Just wondering how often you guys change the rope gasket on your stove doors? I've only replaced it one time since I've had the stove; I've done the "dollar bill test" where you insert a bill in and close the door and try to pull it out to test the tightness, etc and it's still very tight. The gasket is very flat, but it's still tight. My stove has an adjustable door on it so that I can make for a tight fit. The stove isn't burning out of control which would indicate an air leak-just wondering if I should replace it or not? Thanks for any replies!


----------



## Firewood Guy USA (Jul 15, 2006)

PA. Woodsman said:


> Just wondering how often you guys change the rope gasket on your stove doors? I've only replaced it one time since I've had the stove; I've done the "dollar bill test" where you insert a bill in and close the door and try to pull it out to test the tightness, etc and it's still very tight. The gasket is very flat, but it's still tight. My stove has an adjustable door on it so that I can make for a tight fit. The stove isn't burning out of control which would indicate an air leak-just wondering if I should replace it or not? Thanks for any replies!

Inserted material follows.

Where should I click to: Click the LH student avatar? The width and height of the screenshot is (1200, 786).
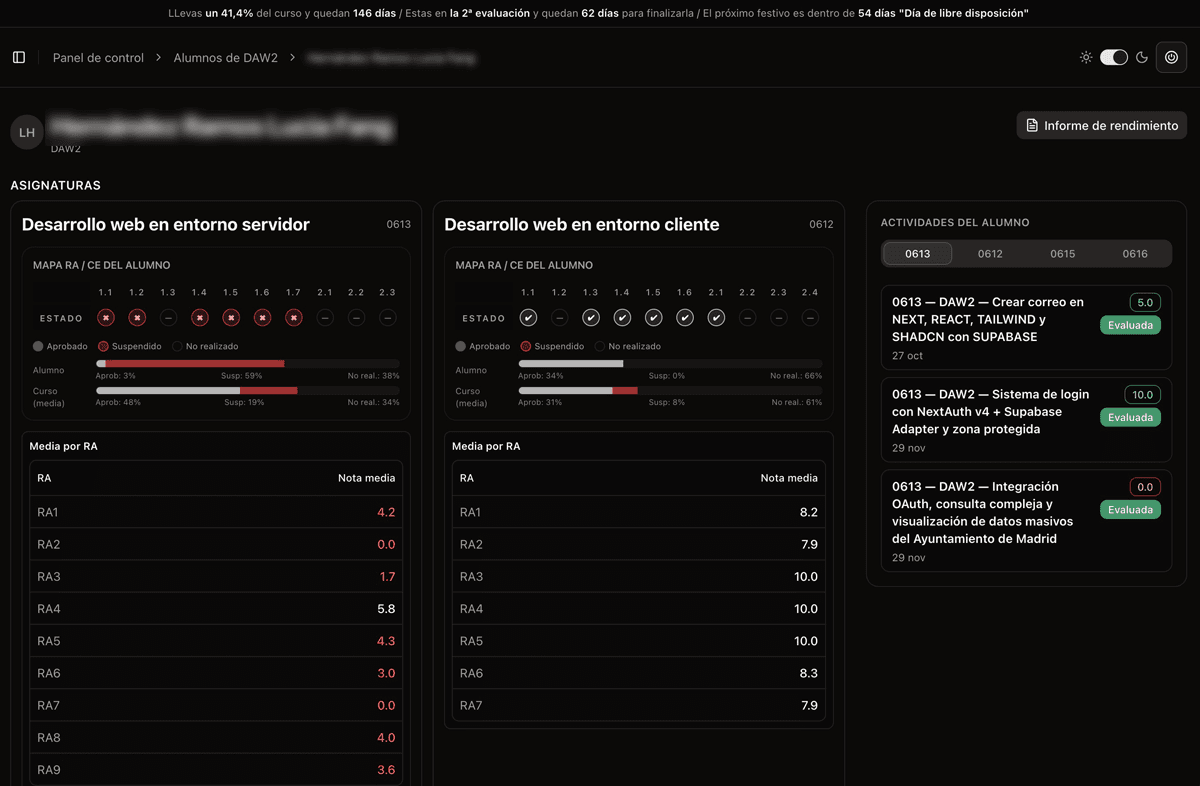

There's an olde saying " why fix it if it ain't broken." If you tested it by the " dollar bill method" and its OK ???? I think you asked and answered your own question.


----------



## Locoweed (Jul 15, 2006)

Mine is 8 years old and still works fine with the dollar bill test.


----------



## RaisedByWolves (Jul 15, 2006)

When my stove was new I tried the bill test and it wouldnt pass.



Then someone told me this is done when theres no fire in the stove and it has passed every time since.


Its all in the technique....


----------



## RoosterBoy (Jul 15, 2006)

the dollar bill test is good but you could also take a barbecue lighter and run it along the outside of the door is you see the flam from the light suck in towards the door when the stove is drafting then you know you have a air leak. and should change the gasket

thanks
Jason


----------



## 1CallLandscape (Jul 15, 2006)

RoosterBoy said:


> the dollar bill test is good but you could also take a barbecue lighter and run it along the outside of the door is you see the flam from the light suck in towards the door when the stove is drafting then you know you have a air leak. and should change the gasket
> 
> thanks
> Jason




thats a good one ill do that one this year. 

the way that i do it is i light a fire with the damper turned down, turn off the lights in the room and then i run a flashlight around the gasket edges and look for smoke. hope this helps

-mike


----------



## PA. Woodsman (Jul 16, 2006)

*Thank you guys!*

Thanks to all who replied. I figured that it was still okay, but wanted to get a couple of others opinions. I've heard people say that they should be replaced EVERY YEAR which to me is a little overboard-maybe a LOT overboard! Thanks again for your time!


----------